たまにあるのだ。レオンは気に入らないことがあると、山の獣や魔獣を狩りに行く。はじめは、小さな動物だった。私は、その日の夕食を狩ってきてくれたのだと褒めて喜んだ。しかし、次第にその獲物は大きくなり、数も増していった。今では冒険者たちが束になって討伐するような魔獣まで狩ってくる。レオンがどこで、どのように狩りをするのか、私は見たことがないし、聞かない。
私は、レオンが狩りをする度に安堵する。あぁ、人間じゃなくて良かったと。そしてまた、不安になる。レオンがいつか魔王になってしまうのではないかと。魔王の配下はまだ来ない。これは私の知っている本の内容とは違う物語だと、そう自分に言い聞かせるのだ。
その夜、食べたドラゴンのスープは絶品だった。乾燥野ネズミのスープの100倍コクが効いていて美味しかった! 動機はどうであれ、レオンと共に食卓を囲む時間が私にとって何よりも大切だ。レオンと一緒に食べたスープの味を、私は忘れない。
―――
レオンが出稼ぎに行くと言い出したのは、今日に始まったことではない。人間は魔族を憎み、魔族は人間を見下している。両者の対立は、埋めようのない大きな深い溝となっている。ここから魔族の領域は遠い。出稼ぎに行けば、しばらく会えなくなるということだ。
「私がんばって稼ぐよ。ほしいものがあるなら言って。それに食糧だって必要ならもっと獲ってくる。レオンはまだ子供なんだよ、今すぐ働く必要なんかないよ」
「サーラ、俺は子供じゃない。背だってとっくにサーラを越してるよ。食料もほしいものも自分で稼げる。それに、サーラにはもっと豊かに暮らしてほしいと思ってるんだ」
「私は今でも十分豊かだと思ってるよ。もちろんそれは裕福って意味じゃない。それでも生きるのに困らない寝床と食料と、それに話し相手がいるじゃない。私はそれで十分に満足なんだよ」
私がそう言うと、レオンはなぜか悲しそうな顔をした。
私はレオンに離れてほしくなかった。レオンは優しい。だから、たとえ魔族の領域に行ったとしても魔王にはならないと信じている。私にとって、レオンとの生活は祖母と暮らしていた時のように心温かく優しい時間だった。一人の時間は、既に孤独でつつましい生活ではなく、悲しく無機質な生活だと感じてしまうだろう。
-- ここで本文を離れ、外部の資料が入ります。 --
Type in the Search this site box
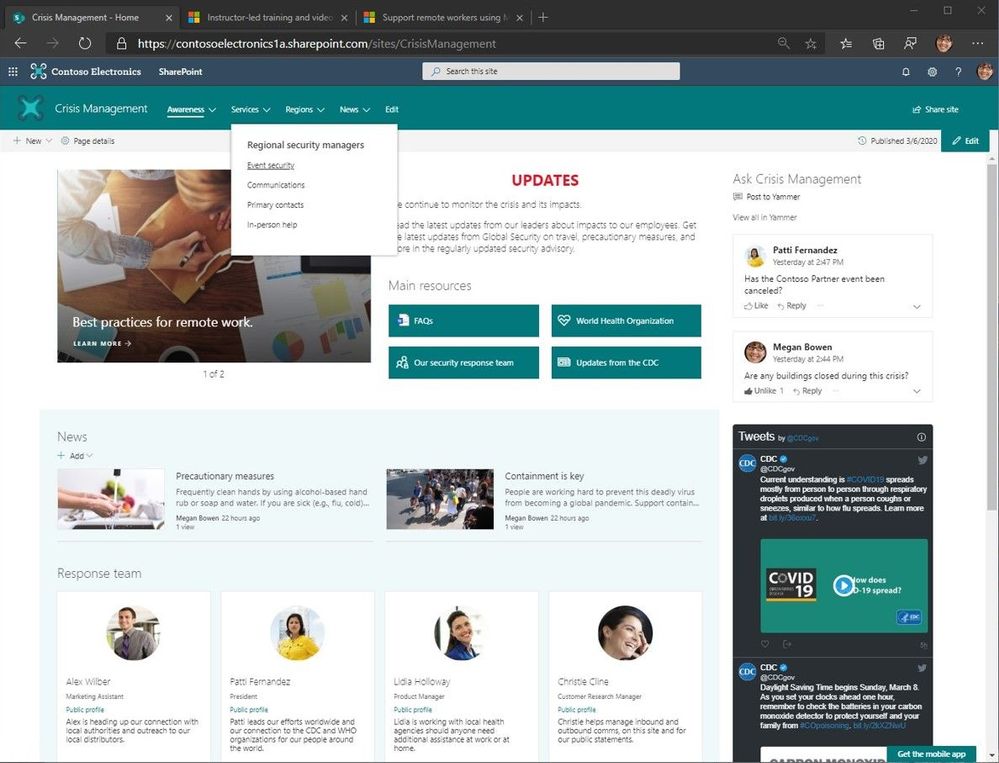The height and width of the screenshot is (763, 999). tap(551, 71)
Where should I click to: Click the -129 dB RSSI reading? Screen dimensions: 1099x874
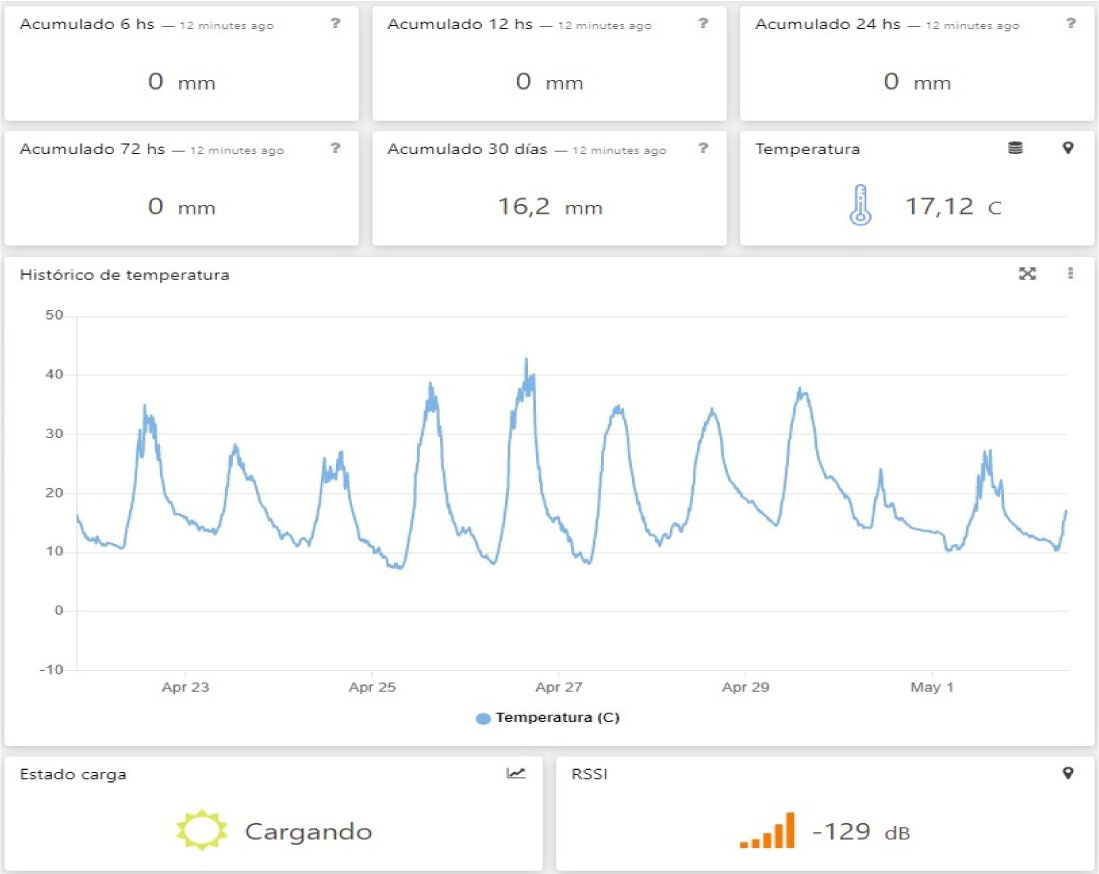coord(860,832)
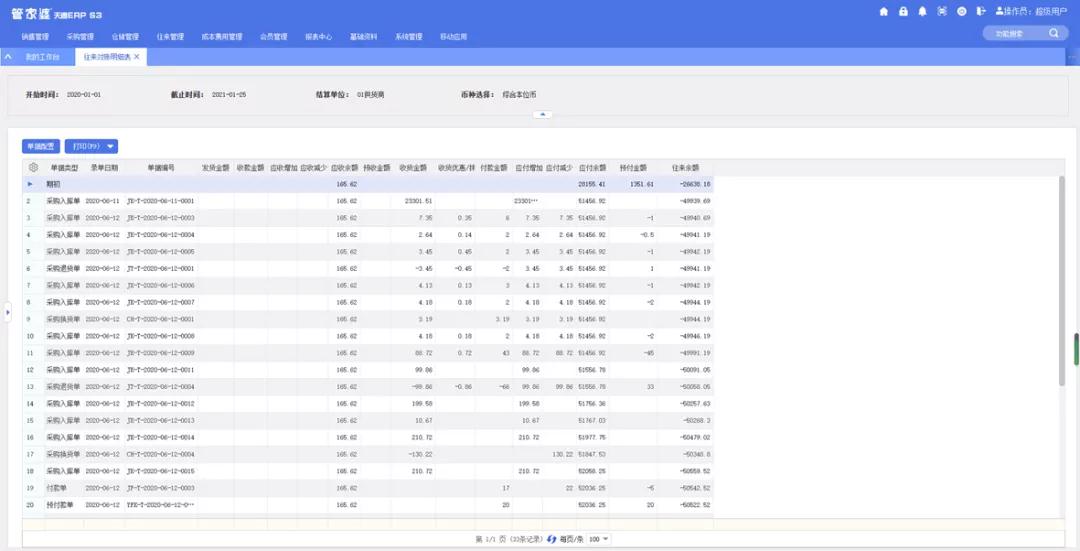1080x551 pixels.
Task: Click the logout exit icon
Action: pyautogui.click(x=981, y=12)
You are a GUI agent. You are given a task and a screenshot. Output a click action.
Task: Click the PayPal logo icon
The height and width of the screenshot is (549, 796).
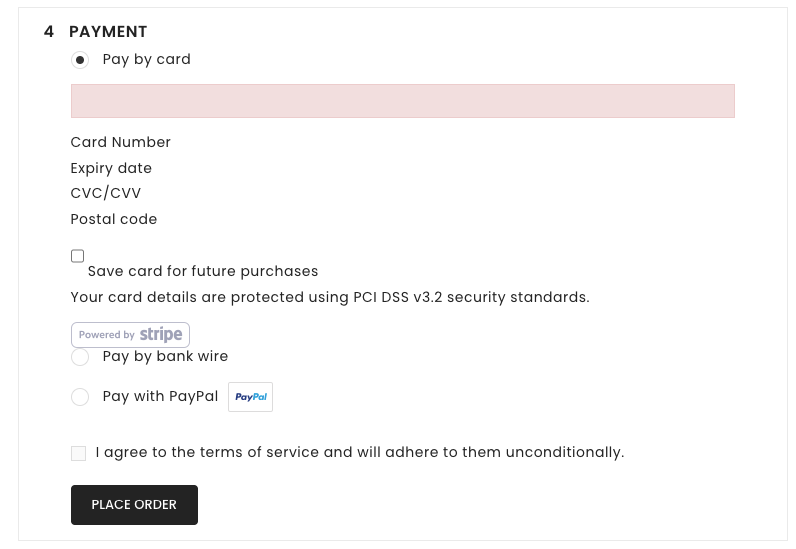(x=251, y=397)
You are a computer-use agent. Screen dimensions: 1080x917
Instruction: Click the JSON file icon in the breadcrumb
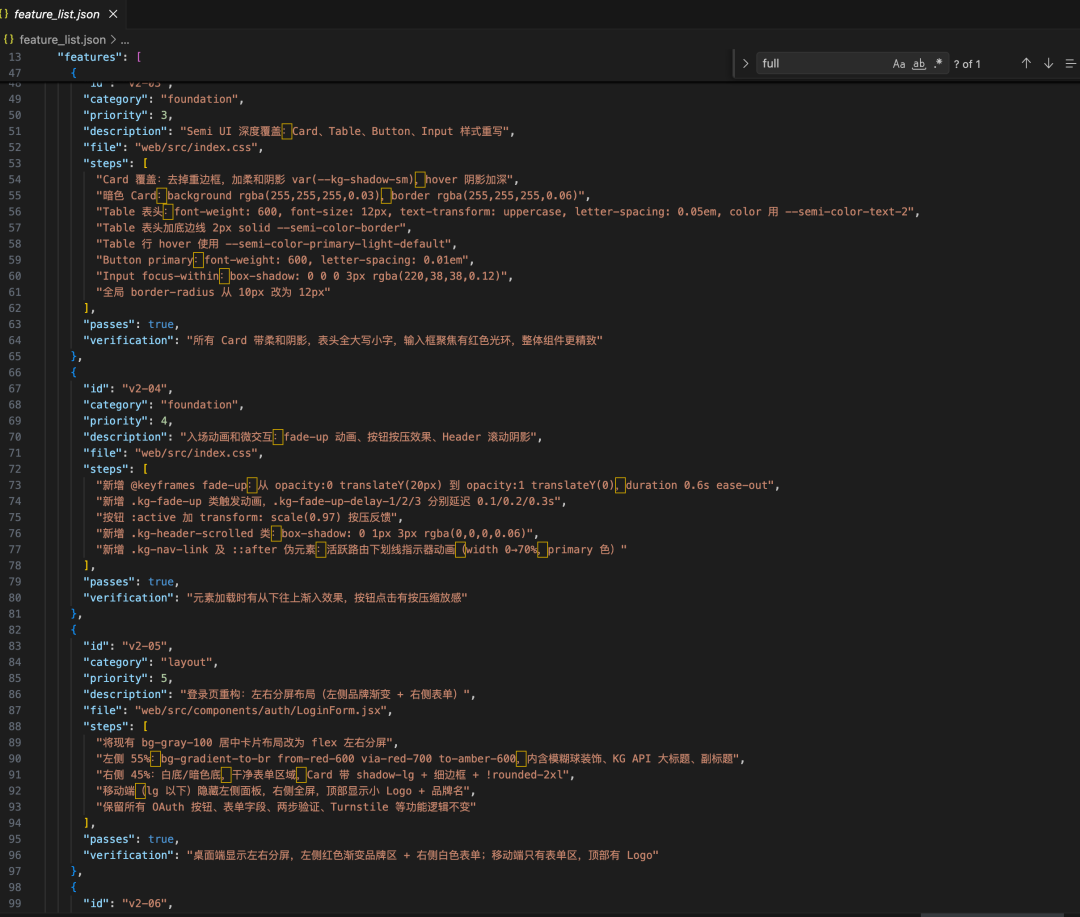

「サーラ、俺は十分じゃないよ。サーラがもっと笑う姿が見たいし、もっと美味いものを食って笑顔になってほしい。雨風凌げるだけじゃない、冬でも寒さを感じない暖かくてきれいな家でのんびり過ごしてほしいし、きれいに着飾って女らしい幸せを感じてほしいんだ」
いつからそんな風に考えていたんだろうか? レオンの目がまっすぐに私を見ていた。桜色の瞳。